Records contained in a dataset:
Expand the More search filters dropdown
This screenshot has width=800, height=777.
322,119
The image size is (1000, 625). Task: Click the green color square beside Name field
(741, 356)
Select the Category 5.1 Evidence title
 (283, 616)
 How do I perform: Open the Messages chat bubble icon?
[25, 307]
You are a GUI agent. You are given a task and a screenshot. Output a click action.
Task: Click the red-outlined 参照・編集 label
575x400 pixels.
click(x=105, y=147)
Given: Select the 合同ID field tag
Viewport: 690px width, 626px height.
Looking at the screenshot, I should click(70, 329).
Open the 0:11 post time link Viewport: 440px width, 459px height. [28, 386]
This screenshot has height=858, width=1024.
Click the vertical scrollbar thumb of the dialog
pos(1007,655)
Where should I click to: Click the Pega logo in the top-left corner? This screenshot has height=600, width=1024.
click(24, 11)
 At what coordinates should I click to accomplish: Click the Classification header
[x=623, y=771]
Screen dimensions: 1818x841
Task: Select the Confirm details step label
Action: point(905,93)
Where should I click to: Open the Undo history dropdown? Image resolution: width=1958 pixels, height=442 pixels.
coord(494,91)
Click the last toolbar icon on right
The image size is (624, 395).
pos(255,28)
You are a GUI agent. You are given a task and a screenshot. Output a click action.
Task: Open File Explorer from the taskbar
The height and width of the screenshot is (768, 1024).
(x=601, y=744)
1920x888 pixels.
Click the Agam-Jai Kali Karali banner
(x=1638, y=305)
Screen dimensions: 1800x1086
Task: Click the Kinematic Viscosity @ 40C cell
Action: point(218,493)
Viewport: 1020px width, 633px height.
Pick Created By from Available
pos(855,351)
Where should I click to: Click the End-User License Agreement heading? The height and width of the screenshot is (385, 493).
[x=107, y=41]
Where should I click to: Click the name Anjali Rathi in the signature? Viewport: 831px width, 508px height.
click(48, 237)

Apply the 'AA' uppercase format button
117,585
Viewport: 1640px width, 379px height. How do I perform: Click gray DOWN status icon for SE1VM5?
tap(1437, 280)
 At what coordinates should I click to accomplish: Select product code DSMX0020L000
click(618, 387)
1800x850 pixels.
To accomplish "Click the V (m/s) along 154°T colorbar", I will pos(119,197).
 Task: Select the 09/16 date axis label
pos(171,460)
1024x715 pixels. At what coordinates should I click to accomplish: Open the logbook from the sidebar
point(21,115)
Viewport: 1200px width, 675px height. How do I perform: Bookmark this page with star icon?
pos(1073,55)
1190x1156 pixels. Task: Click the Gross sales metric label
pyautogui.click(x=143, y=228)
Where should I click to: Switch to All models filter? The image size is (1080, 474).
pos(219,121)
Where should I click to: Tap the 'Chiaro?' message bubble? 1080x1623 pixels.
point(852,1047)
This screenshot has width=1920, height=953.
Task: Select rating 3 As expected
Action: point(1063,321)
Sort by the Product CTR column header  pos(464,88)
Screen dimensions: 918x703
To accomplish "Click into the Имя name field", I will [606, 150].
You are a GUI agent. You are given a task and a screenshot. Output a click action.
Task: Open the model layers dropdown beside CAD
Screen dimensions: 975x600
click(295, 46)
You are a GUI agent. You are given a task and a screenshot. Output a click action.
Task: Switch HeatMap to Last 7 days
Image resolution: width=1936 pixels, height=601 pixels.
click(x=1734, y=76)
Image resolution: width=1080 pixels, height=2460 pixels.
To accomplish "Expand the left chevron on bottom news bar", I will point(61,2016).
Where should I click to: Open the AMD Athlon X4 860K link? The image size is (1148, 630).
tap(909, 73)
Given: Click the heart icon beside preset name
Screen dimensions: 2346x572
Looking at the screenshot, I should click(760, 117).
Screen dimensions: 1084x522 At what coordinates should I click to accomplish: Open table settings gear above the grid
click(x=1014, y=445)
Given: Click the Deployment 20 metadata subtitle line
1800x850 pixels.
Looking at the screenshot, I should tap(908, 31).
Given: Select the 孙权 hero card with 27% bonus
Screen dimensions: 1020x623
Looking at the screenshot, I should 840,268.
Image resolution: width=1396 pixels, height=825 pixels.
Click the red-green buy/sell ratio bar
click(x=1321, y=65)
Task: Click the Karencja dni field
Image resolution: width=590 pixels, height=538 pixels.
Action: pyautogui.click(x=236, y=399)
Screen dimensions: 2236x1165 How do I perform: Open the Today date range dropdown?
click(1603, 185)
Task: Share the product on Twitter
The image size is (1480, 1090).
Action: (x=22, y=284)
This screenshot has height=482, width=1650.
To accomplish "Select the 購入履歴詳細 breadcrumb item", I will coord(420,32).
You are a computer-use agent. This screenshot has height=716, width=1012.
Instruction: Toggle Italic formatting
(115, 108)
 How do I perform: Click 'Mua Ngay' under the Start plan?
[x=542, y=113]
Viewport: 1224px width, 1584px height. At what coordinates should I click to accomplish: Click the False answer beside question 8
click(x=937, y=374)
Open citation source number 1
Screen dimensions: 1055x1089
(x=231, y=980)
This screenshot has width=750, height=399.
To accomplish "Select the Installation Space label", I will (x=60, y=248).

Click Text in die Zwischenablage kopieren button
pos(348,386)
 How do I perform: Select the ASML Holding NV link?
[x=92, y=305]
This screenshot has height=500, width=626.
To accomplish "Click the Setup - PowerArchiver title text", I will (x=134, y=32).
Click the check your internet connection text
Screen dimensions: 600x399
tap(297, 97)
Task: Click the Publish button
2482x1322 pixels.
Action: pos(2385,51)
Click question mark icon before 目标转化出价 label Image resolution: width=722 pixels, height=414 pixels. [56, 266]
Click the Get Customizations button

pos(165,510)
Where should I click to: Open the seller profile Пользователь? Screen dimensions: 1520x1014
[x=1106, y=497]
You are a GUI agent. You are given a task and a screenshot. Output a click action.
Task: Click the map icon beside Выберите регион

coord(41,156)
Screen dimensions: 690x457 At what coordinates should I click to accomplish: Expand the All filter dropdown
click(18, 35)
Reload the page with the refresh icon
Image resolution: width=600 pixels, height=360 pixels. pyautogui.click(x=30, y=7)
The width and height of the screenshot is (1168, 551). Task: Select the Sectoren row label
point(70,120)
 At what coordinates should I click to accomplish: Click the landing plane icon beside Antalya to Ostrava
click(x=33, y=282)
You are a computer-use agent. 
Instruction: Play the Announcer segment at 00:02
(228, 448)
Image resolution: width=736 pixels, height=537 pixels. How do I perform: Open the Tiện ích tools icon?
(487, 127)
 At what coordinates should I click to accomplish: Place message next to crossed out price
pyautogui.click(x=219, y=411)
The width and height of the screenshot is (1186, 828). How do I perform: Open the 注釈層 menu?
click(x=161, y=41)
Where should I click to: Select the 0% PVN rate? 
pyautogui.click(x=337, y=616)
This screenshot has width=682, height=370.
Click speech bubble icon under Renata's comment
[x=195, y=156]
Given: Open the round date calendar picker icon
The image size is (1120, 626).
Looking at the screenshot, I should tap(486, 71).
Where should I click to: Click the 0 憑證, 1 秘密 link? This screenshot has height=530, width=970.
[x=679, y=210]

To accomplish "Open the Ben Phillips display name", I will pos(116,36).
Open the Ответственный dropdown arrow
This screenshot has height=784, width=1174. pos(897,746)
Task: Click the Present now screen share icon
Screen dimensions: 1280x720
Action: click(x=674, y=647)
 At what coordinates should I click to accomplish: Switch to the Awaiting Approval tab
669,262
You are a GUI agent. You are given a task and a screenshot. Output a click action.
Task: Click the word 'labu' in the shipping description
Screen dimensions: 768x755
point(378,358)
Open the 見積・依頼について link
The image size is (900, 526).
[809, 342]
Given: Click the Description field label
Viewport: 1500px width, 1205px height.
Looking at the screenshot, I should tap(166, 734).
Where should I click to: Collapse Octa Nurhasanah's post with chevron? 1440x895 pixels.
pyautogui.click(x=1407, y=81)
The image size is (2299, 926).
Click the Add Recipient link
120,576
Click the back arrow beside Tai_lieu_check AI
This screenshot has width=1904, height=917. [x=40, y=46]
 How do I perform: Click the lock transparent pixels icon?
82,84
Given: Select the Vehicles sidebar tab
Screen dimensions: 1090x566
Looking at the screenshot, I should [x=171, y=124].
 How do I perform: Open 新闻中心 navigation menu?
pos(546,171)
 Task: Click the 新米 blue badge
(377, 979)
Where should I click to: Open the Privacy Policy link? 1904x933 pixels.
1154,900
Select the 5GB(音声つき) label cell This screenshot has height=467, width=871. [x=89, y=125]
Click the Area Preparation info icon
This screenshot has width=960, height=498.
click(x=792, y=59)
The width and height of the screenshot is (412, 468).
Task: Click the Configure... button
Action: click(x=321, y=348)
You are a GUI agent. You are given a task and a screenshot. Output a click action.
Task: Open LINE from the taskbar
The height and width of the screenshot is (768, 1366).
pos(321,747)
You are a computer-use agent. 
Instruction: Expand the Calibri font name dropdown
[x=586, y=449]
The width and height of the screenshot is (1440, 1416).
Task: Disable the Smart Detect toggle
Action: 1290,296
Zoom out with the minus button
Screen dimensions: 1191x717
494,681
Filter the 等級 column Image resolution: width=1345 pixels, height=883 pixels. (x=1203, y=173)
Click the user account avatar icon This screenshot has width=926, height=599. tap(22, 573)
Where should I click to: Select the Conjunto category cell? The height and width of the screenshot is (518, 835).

WORK INSTRUCTION: In the data above, which lines lie between the line with "Viewport: 1500px width, 1205px height." and the line with "Click the Area Preparation info icon", inclusive? Print those lines exactly and nothing else.

SOLUTION FOR THIS PROBLEM:
Viewport: 1500px width, 1205px height.
Looking at the screenshot, I should tap(166, 734).
Where should I click to: Collapse Octa Nurhasanah's post with chevron? 1440x895 pixels.
pyautogui.click(x=1407, y=81)
The image size is (2299, 926).
Click the Add Recipient link
120,576
Click the back arrow beside Tai_lieu_check AI
This screenshot has width=1904, height=917. [x=40, y=46]
 How do I perform: Click the lock transparent pixels icon?
82,84
Given: Select the Vehicles sidebar tab
Screen dimensions: 1090x566
Looking at the screenshot, I should [x=171, y=124].
 How do I perform: Open 新闻中心 navigation menu?
pos(546,171)
 Task: Click the 新米 blue badge
(377, 979)
Where should I click to: Open the Privacy Policy link? 1904x933 pixels.
1154,900
Select the 5GB(音声つき) label cell This screenshot has height=467, width=871. [x=89, y=125]
Click the Area Preparation info icon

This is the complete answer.